By Leonardo Blair, Staff Reporter

THE PRICE of chicken meat is expected to go up by some seven per cent in the coming months after being increased several times already since the start of the year.

Dr. Keith Amiel, corporate affairs manager at Caribbean Broilers Jamaica Limited, told The Gleaner Tuesday that chicken prices are expected to rise gradually over the next two months.

"We won't be doing it in one blow, it will be done in stages, maybe 3 1/2 in the first month and another 3 1/2 in the following month," explained Dr. Amiel.

Several chicken distributors said Tuesday that the price for chicken had already gone up several times since the start of the year, moving from just over $111 per kilogramme since the start of the year to the current average of $119.

"The price of chicken meat has gone up several times since this year," confirmed Mark Brown, a representative of MegaMart in Portmore, St.

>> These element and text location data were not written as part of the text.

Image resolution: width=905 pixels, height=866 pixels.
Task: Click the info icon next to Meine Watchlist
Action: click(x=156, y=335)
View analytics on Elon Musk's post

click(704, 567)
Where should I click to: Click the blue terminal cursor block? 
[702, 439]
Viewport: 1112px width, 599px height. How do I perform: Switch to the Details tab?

Catherine.

"Sometimes they (distributors) would send us a memo and at other times it would be by word of mouth. Other times you would just see the increase on your bill. As a matter of fact, they (Best Dressed Chicken) told us last week Friday that there will be an increase tomorrow (today)," explained Mr. Brown.

PRODUCT PRICES

Some fast food restaurants such as the Jamaican-based Island Grill have been absorbing the increases for sometime now but consumers may soon start to feel the effects on product prices.

"Our suppliers of chicken meat have advised us that we have already had a couple of increases as a result of (an increase in) the grain coming out of the U.S. We haven't increased the prices of any of our products since the start of the year but we will be increasing our prices at some point," said Erica Hanson, marketing co-ordinator at Island Grill. "Right now it is just a wait and see situation because we are not really certain what is happening in the market, we can't say it will be a definite month or two but prices will be going up," she added.

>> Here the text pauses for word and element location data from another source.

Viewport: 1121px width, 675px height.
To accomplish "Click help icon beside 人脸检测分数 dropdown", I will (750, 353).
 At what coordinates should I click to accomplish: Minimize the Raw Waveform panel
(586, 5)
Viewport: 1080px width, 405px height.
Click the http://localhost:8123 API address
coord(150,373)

Despite reactions however, David Radlein, marketing manager at Jamaica Broilers said, "we at this point haven't planned an increase. Nothing that I am aware of, maybe our competitors."

According to Dr. Amiel, "the price of corn and soy change by the minute like stocks on the stock market."

He explained that a recent decision by the U.S. Food and Drug Administration Depart (FDA) to ban animal feeds containing animal droppings and other blood products has pushed up the demand for the soybean and corn alternative which are more expensive. Feed accounts for some 50 per cent of the processing cost of chicken.

The FDA announced an update to its 1997 rules in order to strengthen existing precautions against bovine spongiform encephalopathy (BSE), popularly called Mad Cow Disease.